What is to be done? On a policy level, it’s difficult to police violent content in all of its forms. Strike down the hydra’s head of WatchPeopleDie and two more copycat websites will spring forth. And what constitutes violent content? What differentiates, say, vital journalism on the battleground from a war snuff video? At what point does the censorship of violent content veer into violations of free expression and the right to its consumption? Still, banning these websites seems necessary. The existence of platforms like WatchPeopleDie is not a question of free expression but of political harm: by normalizing dehumanization and glorifying extremist violence, such sites corrode democratic values and make dangerous ideologies more palatable. In addition, such sites promote and profit off of what is essentially democratized propaganda—extremist groups can post and exploit online death content to turn human suffering into a recruitment tool, all while turning a profit from web traffic. This subsequent privatization of morality turns over consciences to a market incentive while exploiting the lives of the innocent. In a nationalistic sense, such websites are both a threat to our nation’s security, and endanger both the livelihoods of our citizens as well as trust in our country’s institutions.
But let’s talk human to human.

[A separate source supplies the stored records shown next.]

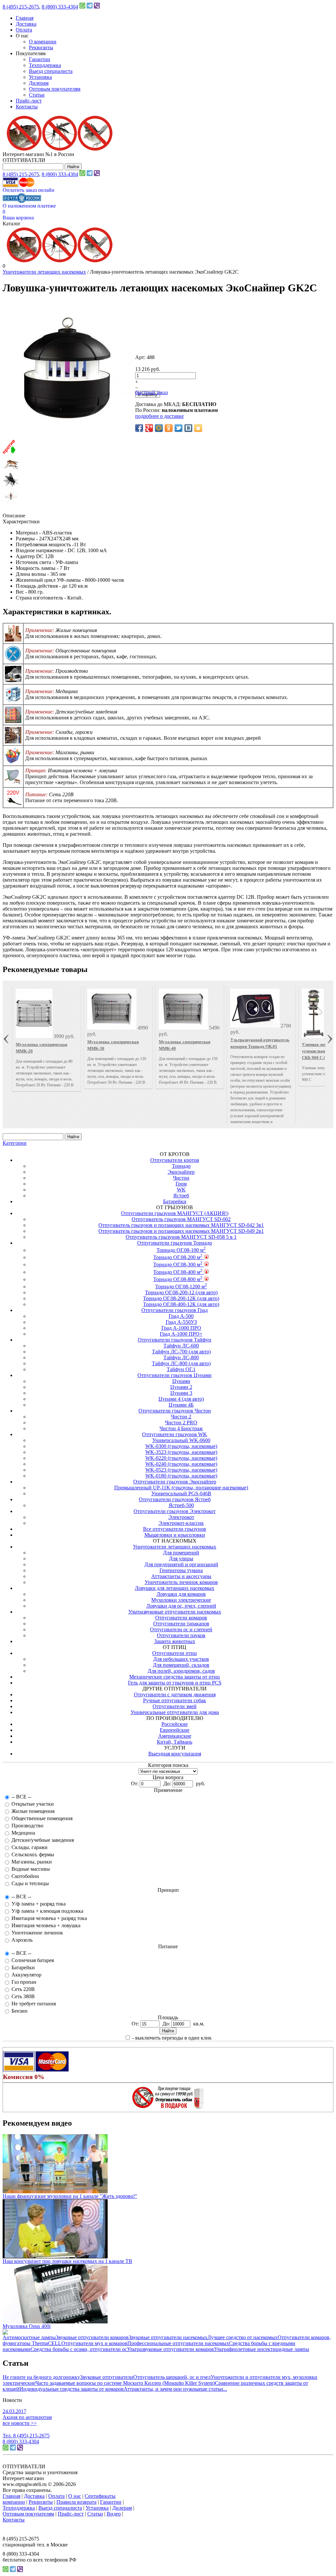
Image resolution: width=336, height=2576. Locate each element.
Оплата (24, 30)
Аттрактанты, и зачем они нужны (161, 2389)
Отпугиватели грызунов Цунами (174, 1375)
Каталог (12, 223)
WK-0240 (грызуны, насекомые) (181, 1464)
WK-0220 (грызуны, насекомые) (181, 1458)
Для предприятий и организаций (181, 1564)
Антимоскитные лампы (29, 2337)
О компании (42, 41)
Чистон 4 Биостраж (181, 1428)
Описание (14, 515)
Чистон (181, 1178)
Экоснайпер (181, 1172)
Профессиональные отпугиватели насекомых (178, 2343)
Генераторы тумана (181, 1570)
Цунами (181, 1381)
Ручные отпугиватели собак (174, 1700)
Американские (174, 1736)
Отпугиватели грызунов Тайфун (174, 1340)
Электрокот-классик (181, 1523)
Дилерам (39, 83)
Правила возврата (76, 2502)
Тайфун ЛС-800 (181, 1357)
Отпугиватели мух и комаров (94, 2343)
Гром (181, 1183)
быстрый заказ (151, 392)
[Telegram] (90, 7)
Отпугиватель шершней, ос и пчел (172, 2377)
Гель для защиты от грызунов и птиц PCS (174, 1682)
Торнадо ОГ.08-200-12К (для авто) (181, 1298)
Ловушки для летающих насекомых (174, 1588)
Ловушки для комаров (181, 1594)
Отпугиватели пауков (181, 1635)
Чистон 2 (181, 1416)
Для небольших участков (181, 1659)
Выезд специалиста (51, 71)
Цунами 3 (181, 1393)
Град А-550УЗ (181, 1322)
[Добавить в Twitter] (178, 428)
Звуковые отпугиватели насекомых (168, 2337)
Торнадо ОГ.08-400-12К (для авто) (181, 1304)
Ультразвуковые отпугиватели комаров (170, 2349)
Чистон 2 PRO (181, 1422)
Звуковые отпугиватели (106, 2377)
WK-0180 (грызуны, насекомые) (181, 1476)
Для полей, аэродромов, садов (181, 1671)
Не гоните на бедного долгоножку (41, 2377)
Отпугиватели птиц (174, 1653)
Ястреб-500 (181, 1505)
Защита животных (174, 1641)
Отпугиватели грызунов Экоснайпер (174, 1481)
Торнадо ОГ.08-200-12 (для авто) (181, 1292)
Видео (114, 2514)
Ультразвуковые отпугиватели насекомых (174, 1612)
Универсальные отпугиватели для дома (175, 1712)
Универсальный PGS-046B (181, 1493)
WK (181, 1189)
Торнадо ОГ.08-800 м (177, 1279)
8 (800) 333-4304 (60, 7)
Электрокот (181, 1517)
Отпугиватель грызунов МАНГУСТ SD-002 (181, 1219)
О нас (74, 2496)
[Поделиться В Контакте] (188, 428)
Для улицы (181, 1558)
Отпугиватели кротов (174, 1160)
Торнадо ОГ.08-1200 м (181, 1286)
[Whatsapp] (82, 7)
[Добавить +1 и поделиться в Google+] (149, 428)
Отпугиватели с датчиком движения (175, 1694)
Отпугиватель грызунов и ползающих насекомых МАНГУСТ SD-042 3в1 (181, 1225)
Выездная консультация (174, 1753)
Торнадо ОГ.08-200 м (177, 1257)
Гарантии (39, 59)
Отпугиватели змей (175, 1706)
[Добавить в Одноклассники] (169, 428)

This is immoral—it erodes our capacity for compassion, for empathy, for seeing another and understanding that, above all else, they deserve dignity, the right to happiness, the ability to find love, all things that are ultimately cut tragically short with death. Treating websites like this as a source of free expression or a natural consequence of society is not unlike treating bigotry as an opinion, or a cancerous tumor a genetic inevitability—bigotry and hatred must be dealt with, the tumor excised. Of course, we will still see violence motivated by hate, and the blunt truth is that the sort of violence we consume on screens, even purely accidental, is just a snapshot of the real lives of people across the world. But we must not accept a world that thrives on cruelty. We must not watch people die.